October 29, 1936 the 21 member of the Jewish Agency Executive endorsed the proposal of a transfer of displaced Arab farmers to Transjordan. Only two of the four non-Zionist members opted to dissent.
Flapan, Zionism and the Palestinians, citing protocols of the Executive meeting, p. 261
12 July 1937, Ben-Gurion entered in his diary: “The compulsory transfer of the Arabs from the valleys of the proposed Jewish state could give us something which we never had, even when we stood on our own feet during the days of the First and Second Temple”
– a Galilee free from Arab population.
Ben-Gurion went so far to write: “We must prepare ourselves to carry out” the transfer [emphasis in original]
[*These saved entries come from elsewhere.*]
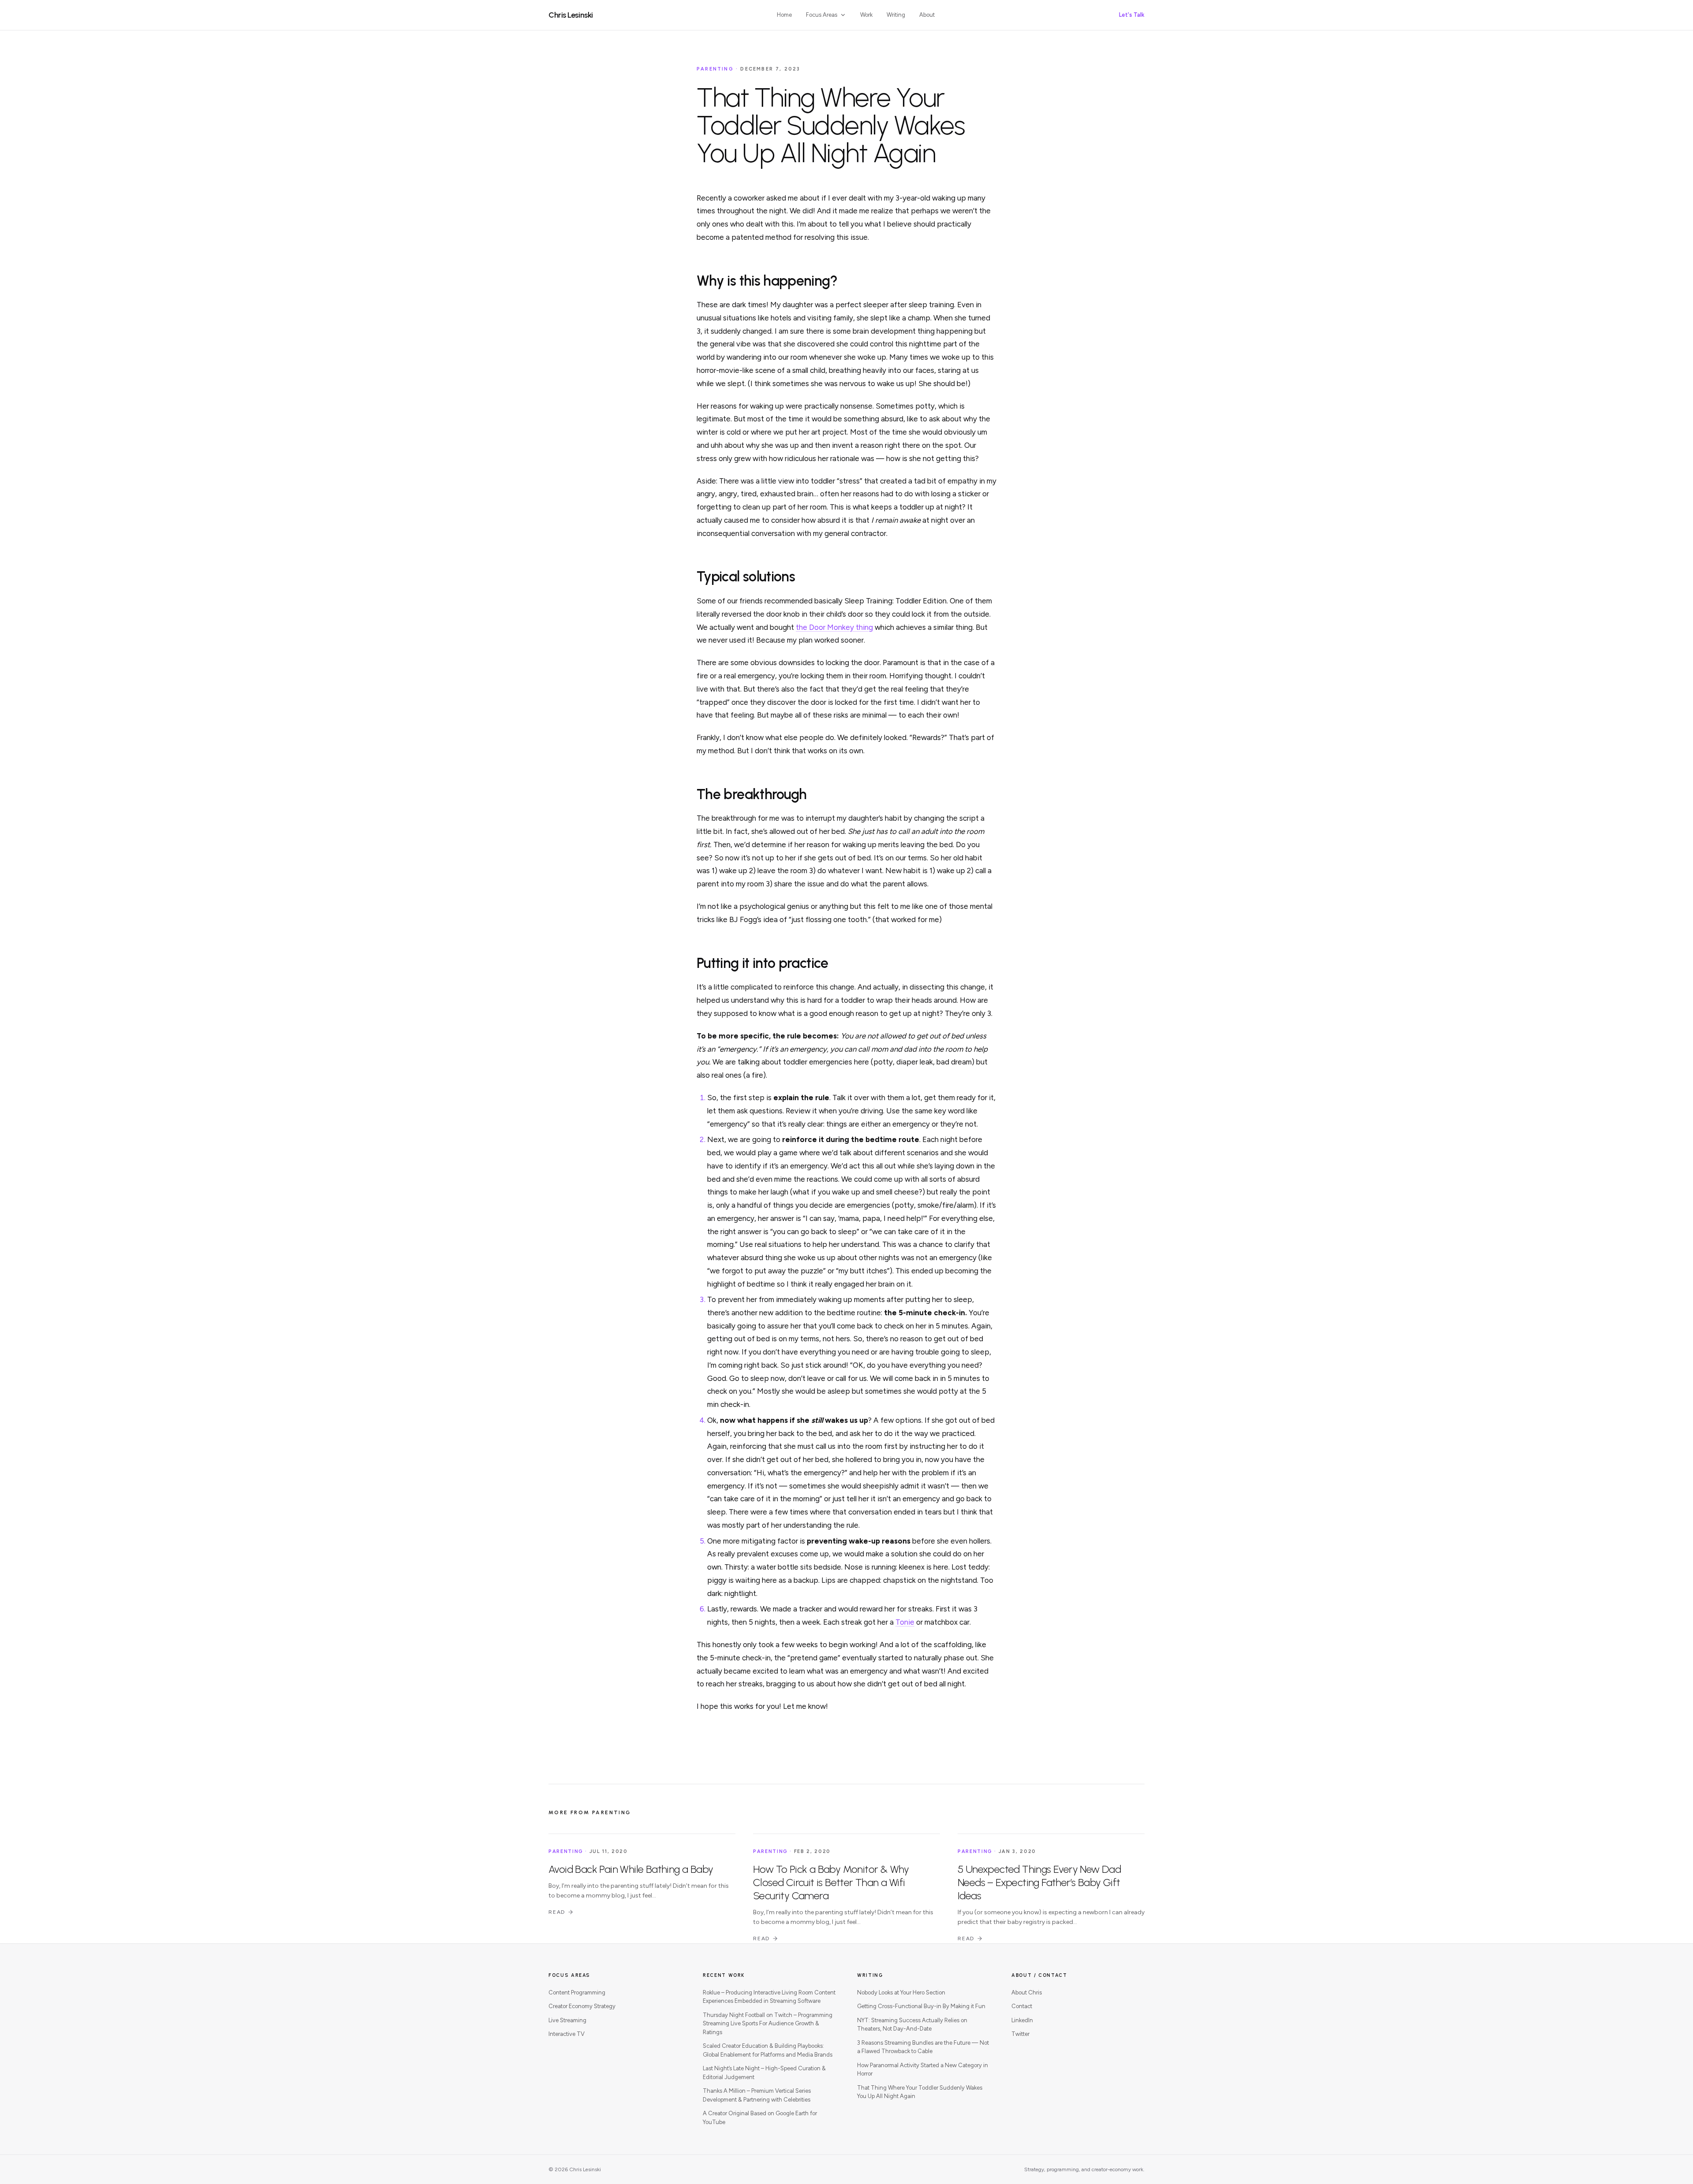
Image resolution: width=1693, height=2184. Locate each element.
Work (866, 14)
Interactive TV (566, 2034)
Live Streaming (567, 2020)
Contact (1021, 2006)
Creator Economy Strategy (581, 2006)
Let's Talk (1132, 14)
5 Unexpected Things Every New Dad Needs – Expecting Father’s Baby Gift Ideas (1039, 1882)
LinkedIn (1022, 2020)
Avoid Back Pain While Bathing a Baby (630, 1869)
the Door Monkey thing (834, 627)
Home (784, 14)
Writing (896, 14)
27 July 1937, Ben-Gurion wrote in a letter to his 16 year old son Amos: “We have never wanted to dispossess the Arabs [but] because Britain is giving them part of the country which had been promised to us, it is fair that the Arabs in our state be transferred to the Arab portion”
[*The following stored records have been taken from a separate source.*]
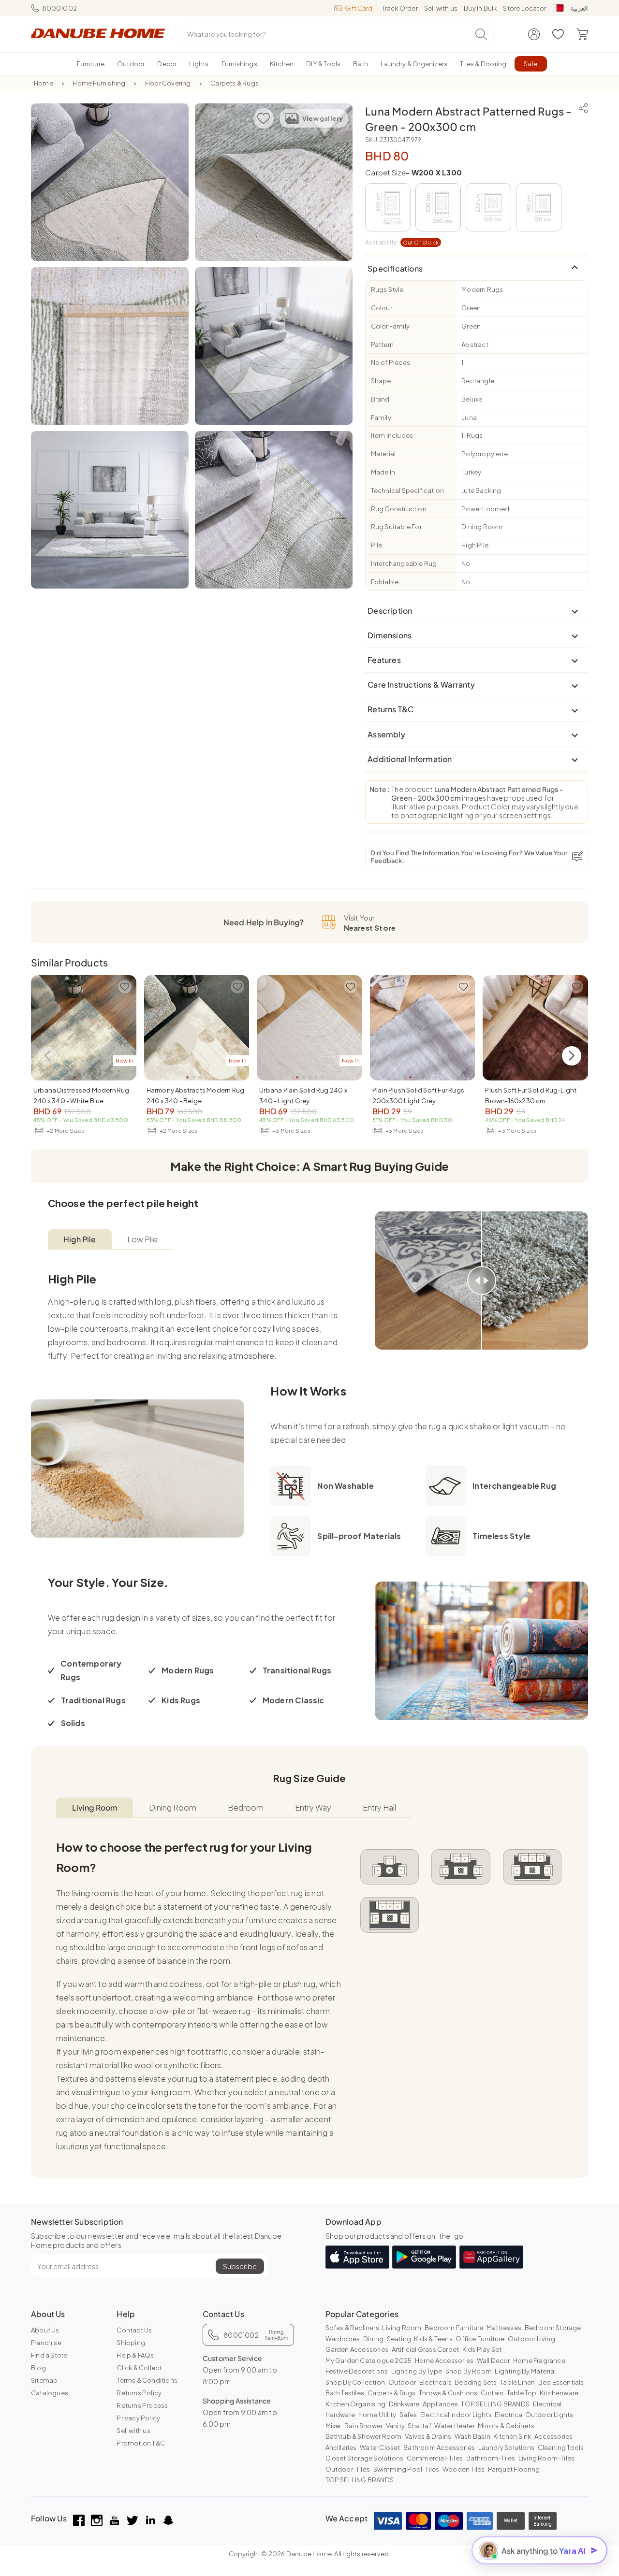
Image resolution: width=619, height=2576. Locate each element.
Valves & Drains (428, 2436)
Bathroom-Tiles (491, 2458)
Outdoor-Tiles (347, 2469)
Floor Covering (168, 83)
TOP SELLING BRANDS (495, 2404)
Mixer (333, 2426)
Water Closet (380, 2447)
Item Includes (392, 435)
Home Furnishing (99, 83)
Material (383, 454)
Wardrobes (342, 2339)
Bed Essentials (561, 2382)
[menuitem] (91, 64)
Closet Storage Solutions (364, 2458)
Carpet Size (413, 172)
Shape (381, 381)
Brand (380, 399)
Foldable (385, 582)
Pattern (382, 344)
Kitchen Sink (512, 2436)
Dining (373, 2339)
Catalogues (49, 2393)
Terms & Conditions (147, 2380)
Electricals (435, 2382)
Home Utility (377, 2414)
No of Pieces (390, 362)
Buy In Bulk (480, 8)
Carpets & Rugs (234, 83)
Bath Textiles (345, 2393)
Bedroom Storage (553, 2327)
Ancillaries (341, 2447)
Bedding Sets (476, 2382)
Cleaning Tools (561, 2447)
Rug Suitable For (396, 527)
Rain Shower (363, 2426)
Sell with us (440, 8)
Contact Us (134, 2330)
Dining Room (172, 1807)
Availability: (402, 242)
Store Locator (524, 8)
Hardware (340, 2414)
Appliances (440, 2404)
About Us (45, 2330)
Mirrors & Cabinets (506, 2426)
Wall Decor (493, 2360)
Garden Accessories (357, 2349)
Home (43, 83)
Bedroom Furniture (454, 2327)
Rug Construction (399, 509)
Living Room (95, 1807)
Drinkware (404, 2404)
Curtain (492, 2393)
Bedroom (246, 1807)
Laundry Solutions (506, 2447)
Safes (408, 2414)
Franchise (46, 2342)
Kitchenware (559, 2393)
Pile (377, 545)
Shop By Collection (355, 2382)
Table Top (522, 2393)
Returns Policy (139, 2393)
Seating (399, 2339)
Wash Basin (472, 2436)
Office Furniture (480, 2339)
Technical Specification (407, 490)
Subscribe (240, 2266)
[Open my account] (534, 34)
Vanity (395, 2426)
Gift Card (358, 8)
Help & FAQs (135, 2355)
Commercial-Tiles (435, 2458)
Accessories (553, 2436)
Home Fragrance (539, 2360)
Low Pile (142, 1239)
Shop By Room (468, 2371)
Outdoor (402, 2382)
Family (381, 417)
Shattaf (419, 2426)
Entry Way (313, 1807)
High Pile (79, 1239)
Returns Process (142, 2405)
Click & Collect (139, 2368)
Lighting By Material (525, 2371)
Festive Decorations (356, 2371)
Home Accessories (444, 2360)
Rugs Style (387, 289)
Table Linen (517, 2382)
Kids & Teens (433, 2339)
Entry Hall (379, 1807)
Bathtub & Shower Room (363, 2436)
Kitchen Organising (355, 2404)
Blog (38, 2368)
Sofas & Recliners (352, 2327)
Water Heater (454, 2426)
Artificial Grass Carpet (425, 2349)
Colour (381, 308)
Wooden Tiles (463, 2469)
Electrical (547, 2404)
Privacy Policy (138, 2418)
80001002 (59, 8)
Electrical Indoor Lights (456, 2414)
5 October 1937, Ben-Gurion wrote in a letter to his 16 year old son Amos: “We must expel the Arabs and take their places…. And, if we have to use force-not to dispossess the Arabs of the Negev and Transjordan, but to guarantee our own right to settle in those places- then we have force at our disposal.”
“It is very possible that the Arabs of the neighboring countries will come to their aid against us. But our strength will exceed theirs. Not only because we will be better organized and equipped, but because behind us there stands a still larger force, superior in quantity and quality …the whole younger generation of Jews from Europe and America.”
Ben-Gurion, Zichronot [Memoirs], Vol. 4, p.297-299, p. 330-331.
See also Teveth, Ben-Gurion and the Palestinian Arabs, p. 182-189
Ben-Gurion in an address to the central committee of the Histadrut on 30 December 1947:
“In the area allocated to the Jewish State there are not more than 520,000 Jews and about 350,000 non-Jews, mostly Arabs. Together with the Jews of Jerusalem, the total population of the Jewish State at the time of its establishment will be about a million, including almost 40 percent non-Jews. Such a [population] composition does not provide a stable basis for a Jewish State. This [demographic] fact must be viewed in all its clarity and acuteness. With such a [population] composition, there cannot even be absolute certainty that control will remain in the hands of the Jewish majority…. There can be no stable and strong Jewish State so long as it has a Jewish majority of only 60 percent.”
On the 6th of February 1948, during a Mapai Party Council, Ben-Gurion responded to a remark from a member of the audience that “we have no land there” [in the hills and mountains west of Jerusalem] by saying: “The war will give us the land. The concepts of “ours” and “not ours” are peace concepts, only, and in war they lose their whole meaning”
(Ben-Gurion, War Diary, Vol. 1, entry dated 6 February 1948. p.211)
Addressing the Mapai Council the following day, Ben-Gurion declared: “From your entry into Jerusalem, through Lifta, Romema… there are no Arabs. One hundred percent Jews. Since Jerusalem was destroyed by the Romans, it has not been so Jewish. In many Arab neighborhoods in the west one sees not a single Arab. I do not assume that this will change… What had happened in Jerusalem… is likely to happen in many parts of the country …in the six, eight or ten months of the campaign there will certainly be great changes in the composition of the population in the country.”
(Ben-Gurion, War Diary, Vol. 1, entry dated 7 February 1948. p. 210-211)
And two months later, Ben-Gurion speaking to the Zionist Actions Committee on 6 April, Ben-Gurion declared: “We will not be able to win the war if we do not, during the war, populate upper and lower, eastern and western Galilee, the Negev and Jerusalem area….I believe that war will also bring in its wake a great change in the distribution of the Arab population.”
[Ben-Gurion, Behilahem Yisrael, Tel Aviv, Mapai Press, 1952, pp. 86-87]
Ben-Gurion wrote in his diary on 12 July 1937: “the compulsory transfer of the Arabs from the valleys of the projected Jewish State…. We have to stick to this conclusion the same way we grabbed the Balfour Declaration, more than that, the same way we grabbed at Zionism itself.”